There are days I feel I am a shadow of my former self. What I used to do and what I used to be have been slowly shedding away. I don’t know when it started. I don’t think I knew it was happening. My world got smaller and smaller and so did I. Like a bright colour, over time, I’ve faded.
When did it happen? How did I let it? How do I get myself back? I remember reading “The Stone Angel” when I was in high school and that image struck me as an image that was so powerful. I remember the character in the story (Margaret Lawrence, I believe) was aging and she felt she was no longer “her”. I wonder if that is happening to me?
If I were to walk in the sun, I would want to see my shadow – firmly planted on the ground. I want to see the outline and the depth. It must be dark and crisp and fluid. In that way, I know I still exist.
There is no sun today and I remain unsure if I can be seen. What defines my image now? When there is no shadow – what is my shape? If the image of my emotions were to cast a shadow, I don’t know what I’d see. I would be almost afraid to look. Yet I want to. I want to fix me. I want to be whole again. I want to be – not young – but I want to be “me”.

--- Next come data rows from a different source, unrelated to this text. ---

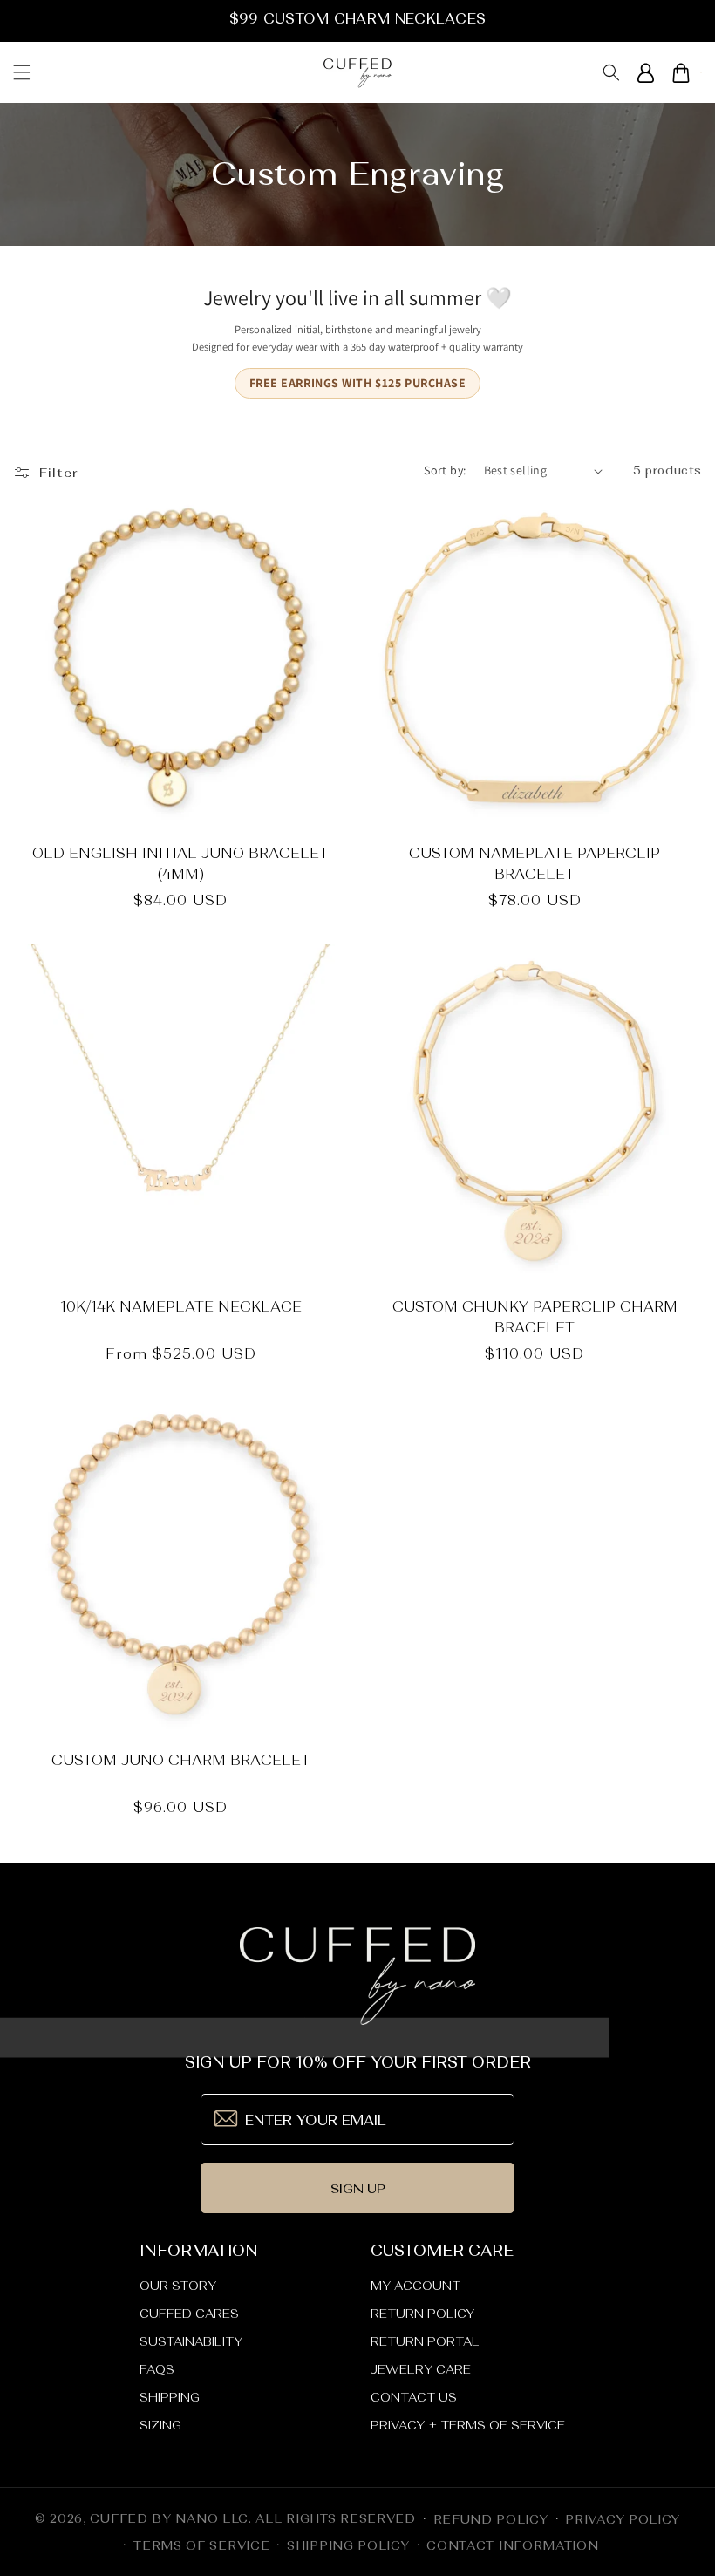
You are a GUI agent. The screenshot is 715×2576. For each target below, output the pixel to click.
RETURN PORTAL (425, 2341)
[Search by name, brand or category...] (611, 73)
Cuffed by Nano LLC (169, 2518)
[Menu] (22, 72)
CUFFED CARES (189, 2313)
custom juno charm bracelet (180, 1760)
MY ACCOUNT (415, 2286)
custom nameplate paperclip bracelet (534, 863)
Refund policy (490, 2519)
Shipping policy (348, 2545)
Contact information (512, 2545)
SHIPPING (170, 2397)
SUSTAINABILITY (191, 2341)
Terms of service (201, 2545)
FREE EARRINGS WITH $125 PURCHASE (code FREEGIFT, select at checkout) (357, 18)
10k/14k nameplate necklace (181, 1306)
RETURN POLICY (422, 2313)
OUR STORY (178, 2286)
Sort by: (445, 470)
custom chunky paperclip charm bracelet (535, 1316)
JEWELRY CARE (421, 2369)
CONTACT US (414, 2397)
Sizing (160, 2425)
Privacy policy (622, 2519)
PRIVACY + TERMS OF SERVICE (468, 2425)
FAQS (157, 2369)
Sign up (357, 2188)
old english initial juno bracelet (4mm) (180, 863)
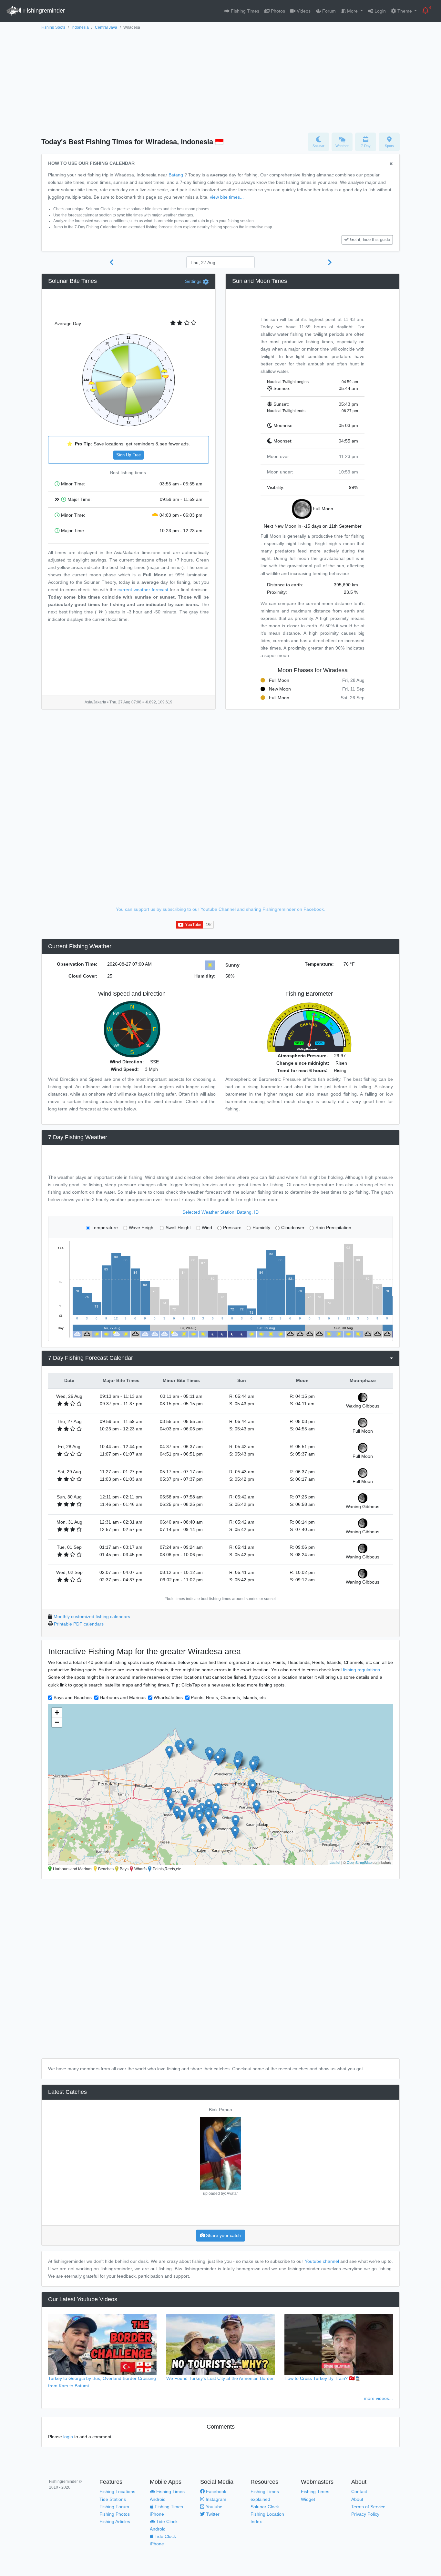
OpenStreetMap (359, 1862)
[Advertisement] (220, 80)
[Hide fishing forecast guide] (391, 164)
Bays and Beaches (73, 1697)
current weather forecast (143, 589)
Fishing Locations (117, 2491)
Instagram (215, 2499)
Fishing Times (244, 11)
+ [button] (57, 1712)
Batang (176, 174)
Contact (359, 2491)
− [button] (57, 1722)
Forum (328, 11)
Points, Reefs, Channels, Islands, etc (228, 1697)
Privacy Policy (365, 2514)
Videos (303, 11)
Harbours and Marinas (123, 1697)
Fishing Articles (114, 2521)
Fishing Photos (114, 2514)
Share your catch (223, 2235)
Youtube (213, 2506)
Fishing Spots (53, 27)
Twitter (212, 2514)
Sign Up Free (128, 455)
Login (379, 11)
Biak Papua (220, 2109)
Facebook (215, 2491)
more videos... (378, 2398)
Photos (277, 11)
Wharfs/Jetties (168, 1697)
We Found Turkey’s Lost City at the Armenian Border (220, 2378)
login (68, 2436)
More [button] (352, 11)
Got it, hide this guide (370, 239)
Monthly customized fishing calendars (92, 1616)
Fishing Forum (114, 2506)
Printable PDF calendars (79, 1623)
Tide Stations (112, 2499)
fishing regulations (361, 1669)
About (357, 2499)
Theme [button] (404, 11)
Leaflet (335, 1862)
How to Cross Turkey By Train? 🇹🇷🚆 (322, 2378)
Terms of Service (368, 2506)
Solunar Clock (265, 2506)
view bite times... (227, 197)
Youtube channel (322, 2261)
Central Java (106, 27)
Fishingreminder (43, 10)
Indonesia (80, 27)
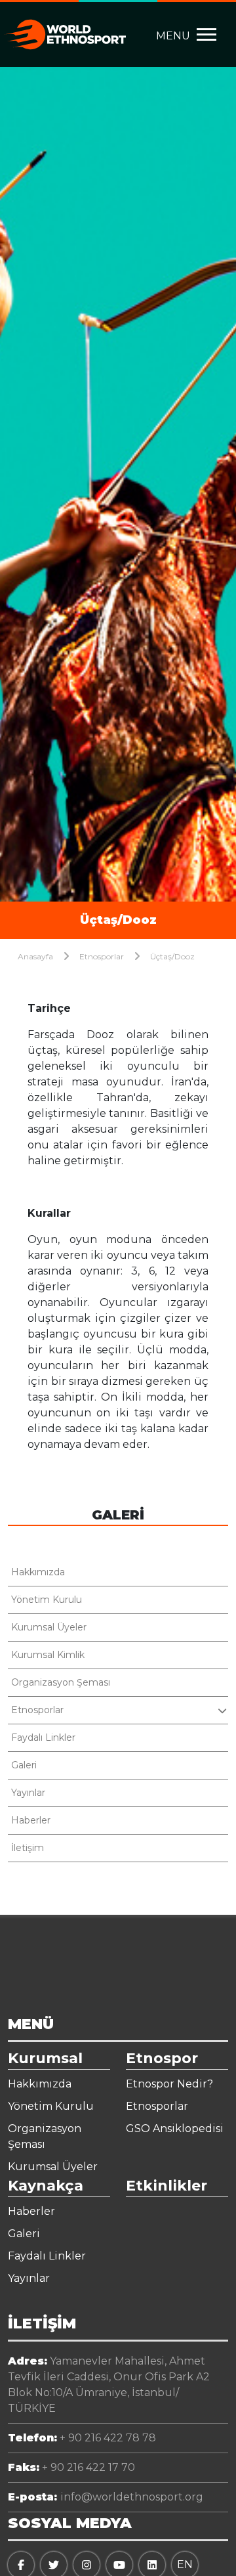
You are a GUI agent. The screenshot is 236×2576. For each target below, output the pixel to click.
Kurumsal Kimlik (48, 1655)
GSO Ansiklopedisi (175, 2128)
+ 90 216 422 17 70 (71, 2467)
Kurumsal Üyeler (49, 1627)
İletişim (27, 1848)
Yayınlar (28, 1793)
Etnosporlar (101, 956)
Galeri (24, 1765)
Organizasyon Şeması (60, 1682)
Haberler (30, 1820)
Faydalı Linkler (43, 1737)
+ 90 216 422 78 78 (82, 2438)
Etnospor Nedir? (169, 2084)
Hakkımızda (38, 1572)
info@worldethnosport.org (105, 2497)
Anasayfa (35, 956)
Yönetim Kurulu (46, 1599)
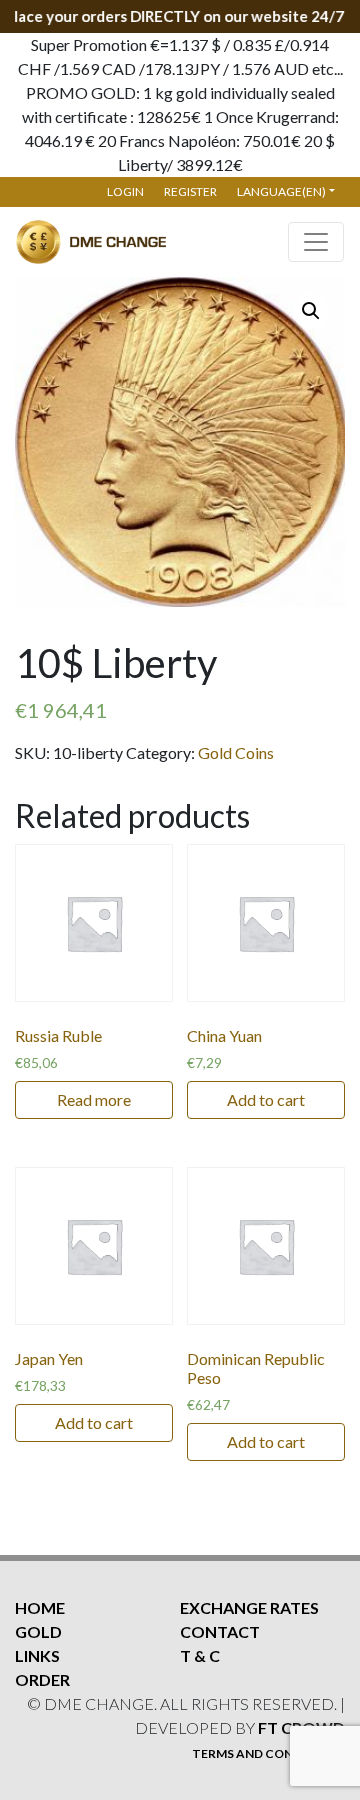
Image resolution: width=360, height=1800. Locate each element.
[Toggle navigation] (316, 242)
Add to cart (266, 1099)
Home (40, 1607)
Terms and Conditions (268, 1753)
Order (42, 1679)
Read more (94, 1099)
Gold (38, 1631)
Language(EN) (281, 191)
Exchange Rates (249, 1607)
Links (37, 1655)
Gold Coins (236, 752)
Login (125, 191)
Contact (220, 1631)
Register (190, 191)
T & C (200, 1655)
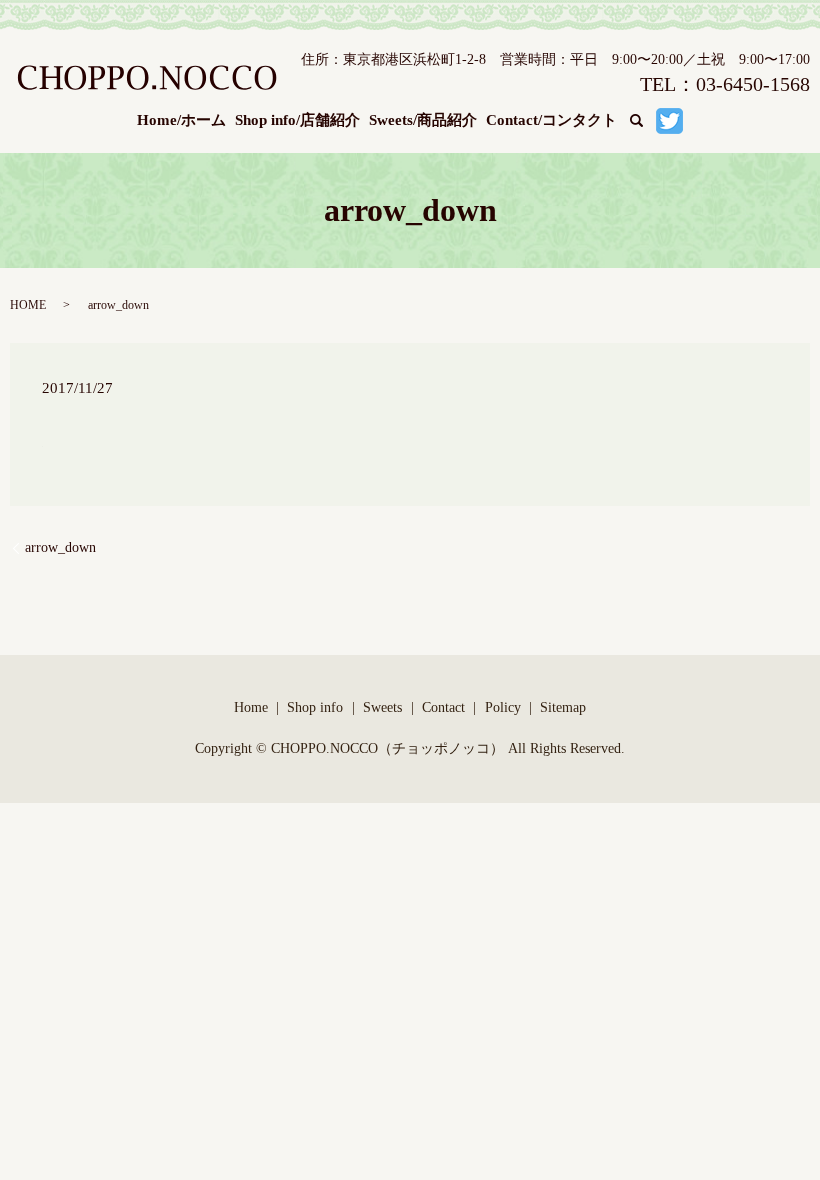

To sing. To dance. To run.
Where did I go?
I cook. I clean. Repeat. Yet. I can see nothing else at this moment. I am a woman in the kitchen. Yet. I feed. I provide. I give. I love. I nurture. Who is this person to me? The image looks so familiar.
Then it dawned on me that sometimes, when the sun casts a light on me, I see that I the shadow of my mother standing within me. Oh, how I have come to know her so well as I age. I understand her pain. I understand her struggles and I understand her love. Has she awakened in me to become me? Have I gone to sleep and she is supporting me, encouraging me to take shape once again?
She comforts me still. She supports me still. She loves me still. And I can rejoice that when I see my image on the ground, she is what fills the holes and completes me still. I may be a mere shadow of myself afterall, but as long as I can walk with her, I have hope to be “me” once more.